While regulation of the levels of total and g’ fibrinogen are critical in understanding their role in cardiovascular disease, a dysfunctional fibrinogen presents a different set of physiological challenges. In Chapter 6 we discuss the identification of a fibrinogen g chain mutation, which was previously shown to be predominantly thrombotic (115), in a patient presenting with bleeding. This patient had a diagnosed dysfibrinogenemia that we identified as a mutation in the fibrinogen g gene at residue 275. This mutation caused a C>T transition, leading to a missense mutation in which a free cysteine reside was incorporated at g chain residue 275 in place of an arginine. We show that this free cysteine does not bind to circulating albumin, nor does it drastically change the separation pattern of the g chain. These results suggest that the R275C alone is capable of producing a bleeding phenotype as well as thrombotic and asymptomatic phenotypes.

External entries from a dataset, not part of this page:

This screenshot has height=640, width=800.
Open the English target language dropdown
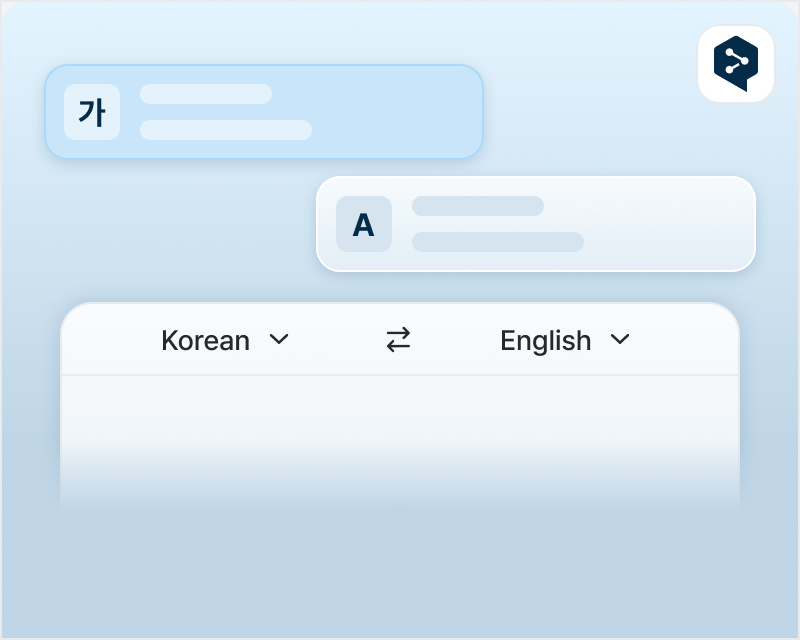pyautogui.click(x=546, y=340)
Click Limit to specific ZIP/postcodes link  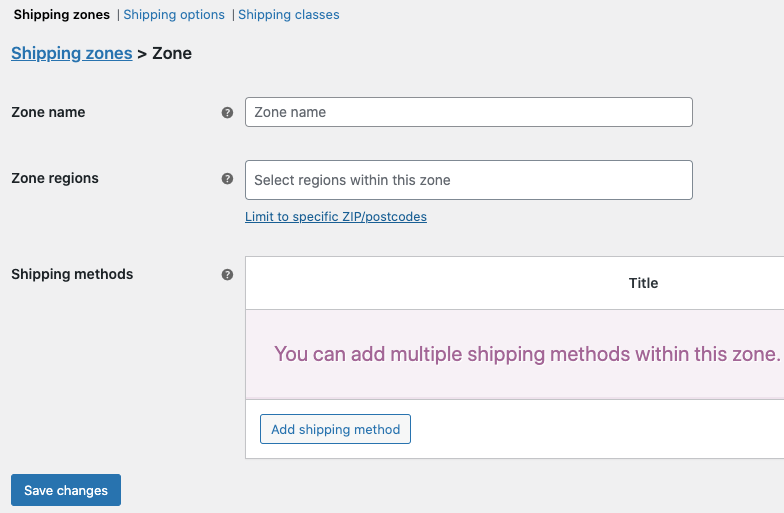click(336, 216)
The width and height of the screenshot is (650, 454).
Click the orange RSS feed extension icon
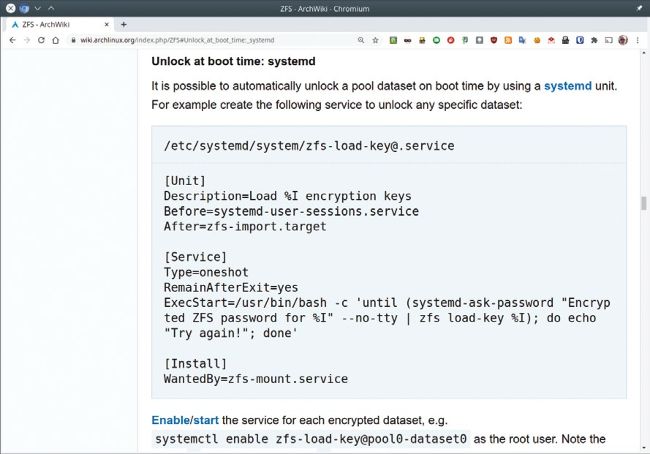click(508, 40)
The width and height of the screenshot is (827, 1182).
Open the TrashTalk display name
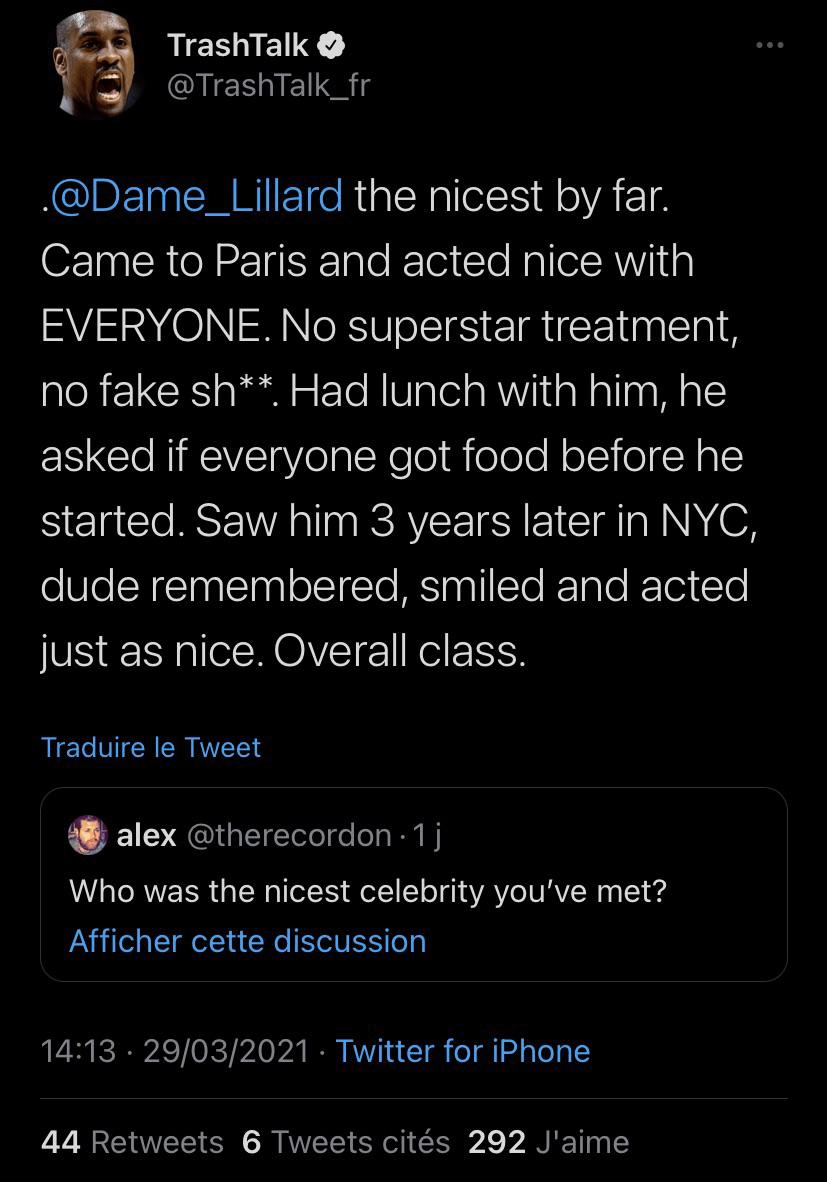click(x=237, y=45)
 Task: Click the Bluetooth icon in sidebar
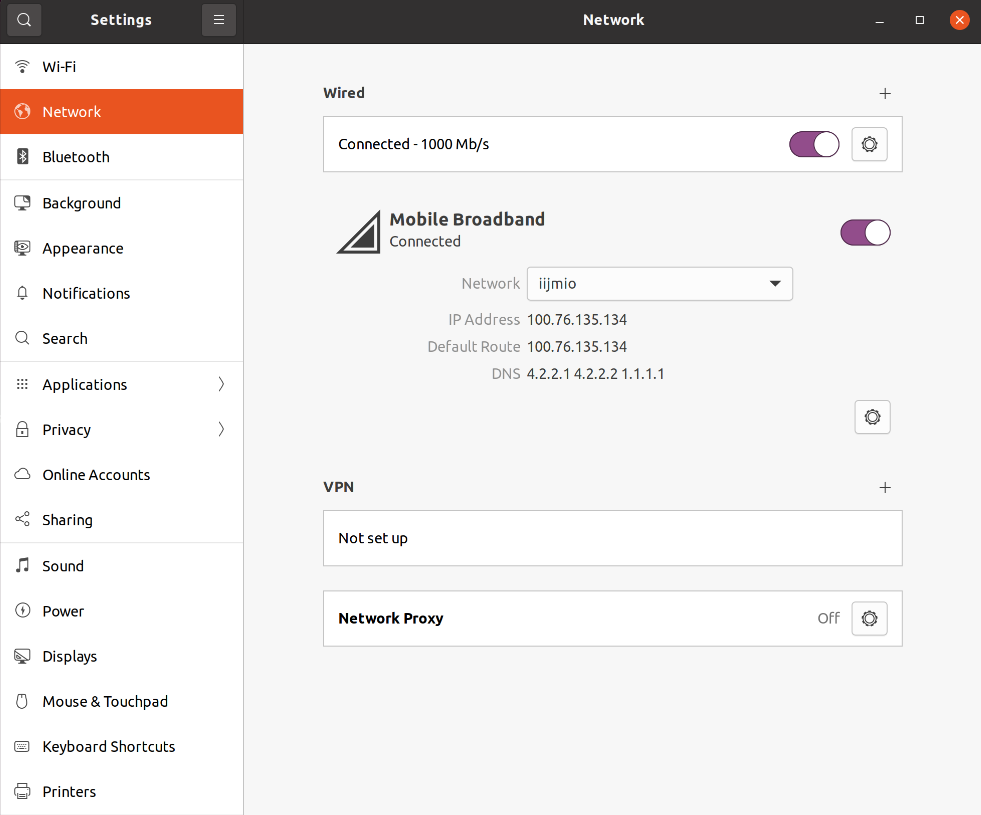pyautogui.click(x=23, y=157)
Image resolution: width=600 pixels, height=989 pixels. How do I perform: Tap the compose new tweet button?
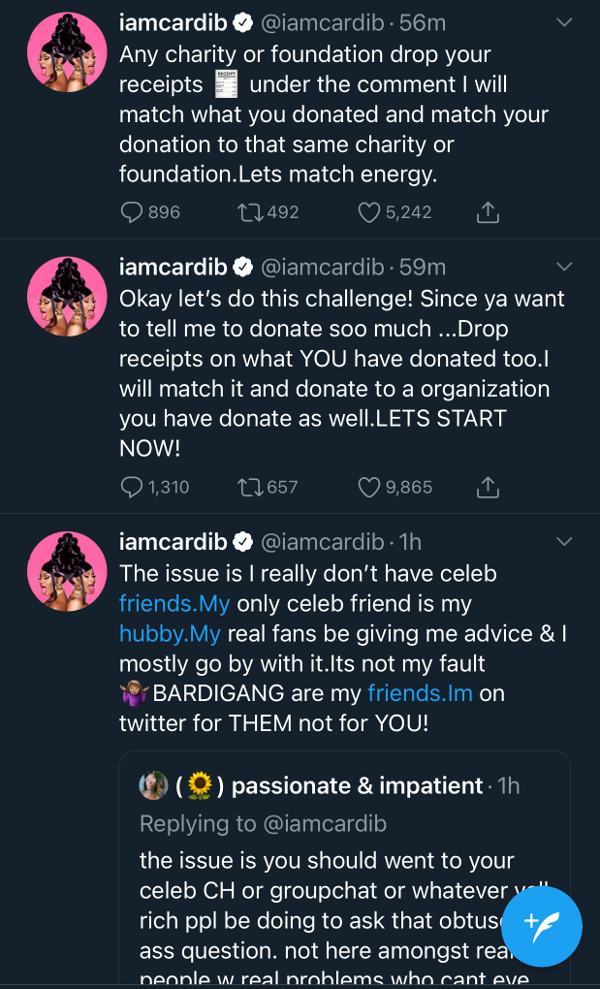pyautogui.click(x=541, y=925)
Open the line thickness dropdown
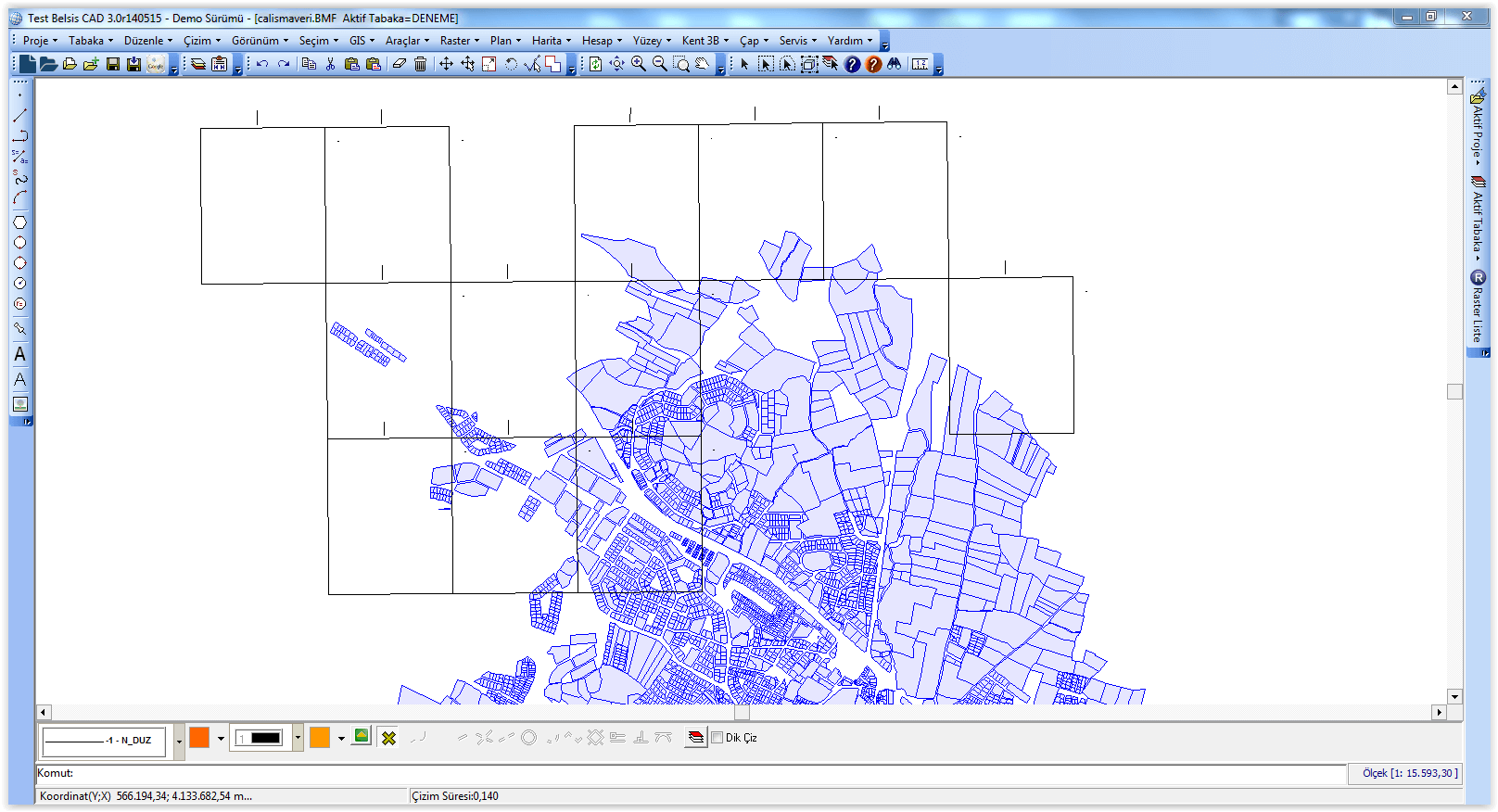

In conclusion, this work has shown that IFN-g is a novel regulator of total fibrinogen synthesis via a STAT1 dependent mechanism, while D-dimers, IL-6, TNF-a and IFN-g are differential regulators of total and g’ fibrinogen production, both of which have been identified as independent risk factors for cardiovascular disease. These findings may lead to the use of agonists or inhibitors of these cytokines in a therapeutic manner to decrease total or g’ fibrinogen, thus decreasing the risk for cardiovascular disease. Finally, this work has shown that the fibrinogen R275C gamma chain mutation is sufficient to cause a hemorrhagic phenotype. The phenotype of this mutation is known to be predominantly asymptomatic, and symptomatic patients have been overwhelmingly thrombotic.

Therefore the finding of a patient with this mutation presenting with a hemorrhagic phenotype is novel and increases our knowledge of the molecular mechanisms of dysfibrinogenemias.